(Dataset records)
+ + +

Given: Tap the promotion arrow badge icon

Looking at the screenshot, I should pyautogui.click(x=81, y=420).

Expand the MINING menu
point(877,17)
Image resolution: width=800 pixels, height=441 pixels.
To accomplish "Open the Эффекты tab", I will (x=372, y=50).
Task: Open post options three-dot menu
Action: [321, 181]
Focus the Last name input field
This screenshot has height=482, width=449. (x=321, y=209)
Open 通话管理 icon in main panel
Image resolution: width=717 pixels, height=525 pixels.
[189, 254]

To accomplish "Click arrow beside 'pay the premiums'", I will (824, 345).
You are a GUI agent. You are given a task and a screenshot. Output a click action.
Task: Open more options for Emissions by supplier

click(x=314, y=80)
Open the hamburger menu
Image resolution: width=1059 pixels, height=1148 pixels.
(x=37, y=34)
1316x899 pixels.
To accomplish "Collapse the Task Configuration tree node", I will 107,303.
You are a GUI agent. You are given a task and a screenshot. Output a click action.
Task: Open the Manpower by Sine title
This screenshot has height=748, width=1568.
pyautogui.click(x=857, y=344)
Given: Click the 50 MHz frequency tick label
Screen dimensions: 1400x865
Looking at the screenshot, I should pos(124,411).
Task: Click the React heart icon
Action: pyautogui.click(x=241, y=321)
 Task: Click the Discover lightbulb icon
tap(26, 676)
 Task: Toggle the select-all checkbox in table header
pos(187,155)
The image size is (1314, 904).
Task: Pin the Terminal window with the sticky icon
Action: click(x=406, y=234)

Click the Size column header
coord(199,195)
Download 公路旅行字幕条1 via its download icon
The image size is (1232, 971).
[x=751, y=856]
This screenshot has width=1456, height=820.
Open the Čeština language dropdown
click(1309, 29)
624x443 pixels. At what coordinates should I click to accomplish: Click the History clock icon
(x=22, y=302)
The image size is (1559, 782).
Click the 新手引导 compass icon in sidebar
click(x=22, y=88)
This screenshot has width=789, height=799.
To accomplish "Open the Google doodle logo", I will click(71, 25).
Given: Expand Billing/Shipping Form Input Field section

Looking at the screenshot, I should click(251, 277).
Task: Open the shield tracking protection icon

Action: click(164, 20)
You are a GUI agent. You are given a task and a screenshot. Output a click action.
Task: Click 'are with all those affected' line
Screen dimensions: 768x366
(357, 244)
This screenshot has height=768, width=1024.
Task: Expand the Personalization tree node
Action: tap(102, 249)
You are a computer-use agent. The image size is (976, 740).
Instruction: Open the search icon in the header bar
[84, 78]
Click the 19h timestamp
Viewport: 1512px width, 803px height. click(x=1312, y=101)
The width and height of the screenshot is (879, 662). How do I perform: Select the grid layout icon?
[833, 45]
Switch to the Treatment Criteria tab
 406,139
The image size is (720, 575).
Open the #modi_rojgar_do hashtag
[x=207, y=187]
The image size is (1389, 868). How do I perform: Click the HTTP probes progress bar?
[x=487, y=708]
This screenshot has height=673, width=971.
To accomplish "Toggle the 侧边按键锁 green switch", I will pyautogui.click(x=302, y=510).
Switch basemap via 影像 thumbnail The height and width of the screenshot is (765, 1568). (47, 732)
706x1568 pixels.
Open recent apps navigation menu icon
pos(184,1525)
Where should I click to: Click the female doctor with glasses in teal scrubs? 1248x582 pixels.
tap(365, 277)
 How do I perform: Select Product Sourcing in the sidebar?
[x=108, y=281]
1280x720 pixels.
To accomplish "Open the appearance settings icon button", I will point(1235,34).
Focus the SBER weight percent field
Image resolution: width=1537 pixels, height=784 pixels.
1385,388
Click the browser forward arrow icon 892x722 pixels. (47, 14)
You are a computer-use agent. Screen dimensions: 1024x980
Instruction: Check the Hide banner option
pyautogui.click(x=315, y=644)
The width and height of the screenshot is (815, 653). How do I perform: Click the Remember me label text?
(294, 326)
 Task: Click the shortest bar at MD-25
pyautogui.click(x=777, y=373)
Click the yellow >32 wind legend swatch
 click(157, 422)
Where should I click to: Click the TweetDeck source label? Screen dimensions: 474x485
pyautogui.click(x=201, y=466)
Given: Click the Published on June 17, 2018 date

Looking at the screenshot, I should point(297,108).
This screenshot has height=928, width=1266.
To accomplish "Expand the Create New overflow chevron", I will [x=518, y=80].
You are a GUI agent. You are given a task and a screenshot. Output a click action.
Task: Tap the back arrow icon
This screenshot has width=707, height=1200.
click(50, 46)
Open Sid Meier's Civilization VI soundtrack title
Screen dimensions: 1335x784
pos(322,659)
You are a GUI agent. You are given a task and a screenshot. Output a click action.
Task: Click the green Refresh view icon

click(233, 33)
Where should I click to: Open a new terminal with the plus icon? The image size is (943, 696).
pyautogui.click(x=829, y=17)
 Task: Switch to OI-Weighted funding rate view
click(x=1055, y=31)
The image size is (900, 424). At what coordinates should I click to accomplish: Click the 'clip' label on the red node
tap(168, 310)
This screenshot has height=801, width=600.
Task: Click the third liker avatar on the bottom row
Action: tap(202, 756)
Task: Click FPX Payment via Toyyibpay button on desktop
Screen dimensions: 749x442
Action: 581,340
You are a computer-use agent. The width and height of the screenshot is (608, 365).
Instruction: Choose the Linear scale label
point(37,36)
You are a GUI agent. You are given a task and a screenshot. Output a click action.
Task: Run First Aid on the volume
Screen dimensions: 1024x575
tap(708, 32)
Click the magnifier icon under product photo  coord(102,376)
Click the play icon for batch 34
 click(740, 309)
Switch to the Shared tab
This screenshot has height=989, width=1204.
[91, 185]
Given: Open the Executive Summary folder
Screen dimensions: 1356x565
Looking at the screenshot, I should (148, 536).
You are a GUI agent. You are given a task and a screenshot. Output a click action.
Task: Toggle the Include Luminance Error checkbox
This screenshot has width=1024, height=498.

+ + +

### Requirement
What you return must be the lines above that run from the line with "Open the #modi_rojgar_do hashtag" to the line with "This screenshot has height=673, width=971.", inclusive, each copied exactly.

### Solution to this problem
Open the #modi_rojgar_do hashtag
[x=207, y=187]
The image size is (1389, 868). How do I perform: Click the HTTP probes progress bar?
[x=487, y=708]
This screenshot has height=673, width=971.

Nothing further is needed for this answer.